Former Senior Fellow, Harvard Medical School, SHAD Board Member and CAGIS Board, CEO of McGregor Leadership and Grandmother of an amazing girl!

Betsy


Visited a toy store lately? Pink and blue aisles are still a reality!

But as Barbie turns 59, she’s competing for shelf-space with an exciting array of toys designed to awaken the science-within all children. Swerve away from the stereotypic ‘colour aisles’ and invest instead in these brilliant gender-inclusive, diversity-aware science toys including LEGO NASA women.

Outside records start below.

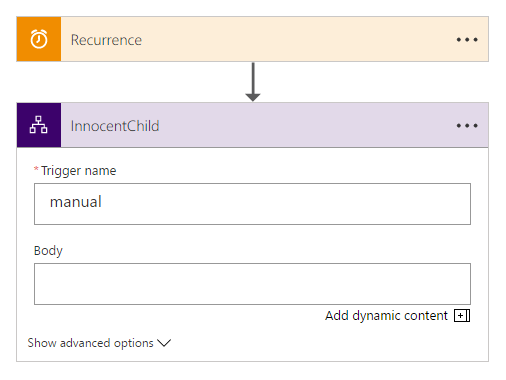Expand Show advanced options
The width and height of the screenshot is (506, 380).
pos(90,343)
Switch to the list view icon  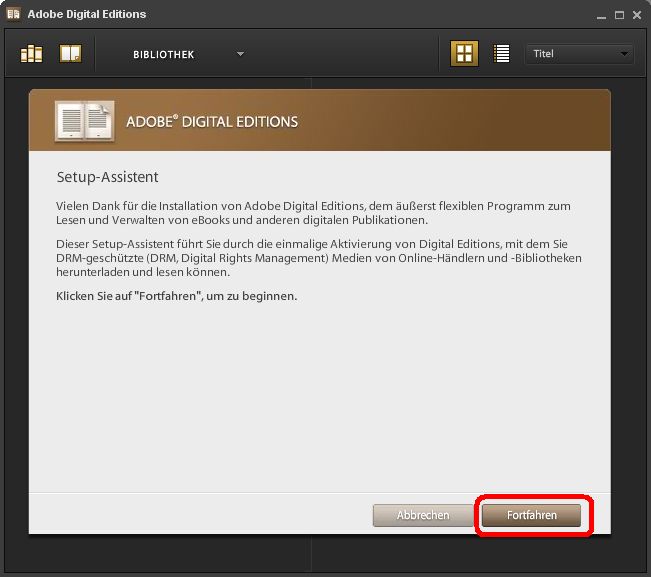tap(502, 54)
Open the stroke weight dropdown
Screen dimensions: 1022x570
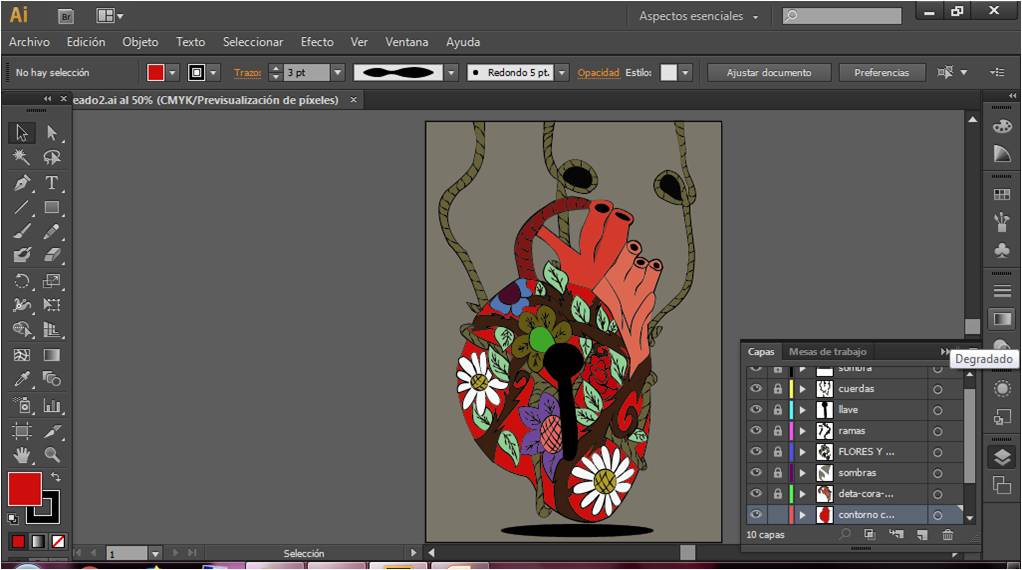337,73
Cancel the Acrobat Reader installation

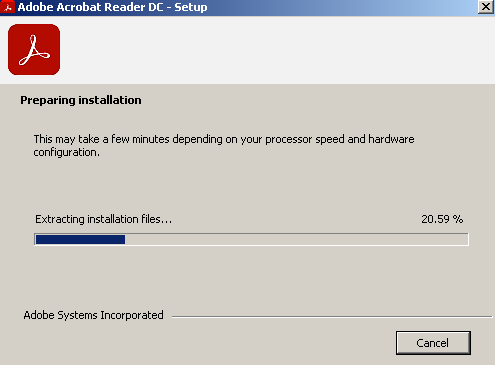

In 2017, the Canadian Science Policy Conference hosted a SHAD (www.SHAD.ca) panel entitled ‘Missing Numbers: Girls in Canada’s Science and Innovation Agenda’, featuring eight SHAD Fellows and SHAD summer campus Program Directors, speaking to ‘gender in science’ and respecting the intersectionality of race, ethnicity, First Nation and LGBTQ realities. Equipping and empowering some of Canada’s best and brightest young high-school students for leadership, SHAD is among amazing Non-Governmental Organizations committed to breaking path for girls closer to the beginning of the pipeline.

Two decades earlier, when I was invited by UNESCO to Co-author its inaugural chapter on ‘Gender in Science’ for the UNESCO 1998 World Science Report, with Co-Author Dr. Sandra Harding of UCLA, we examined the gender gap along the length of the ‘Leaky Pipeline’. Just how soon do girls start seeping out of science? Too early evidence shows.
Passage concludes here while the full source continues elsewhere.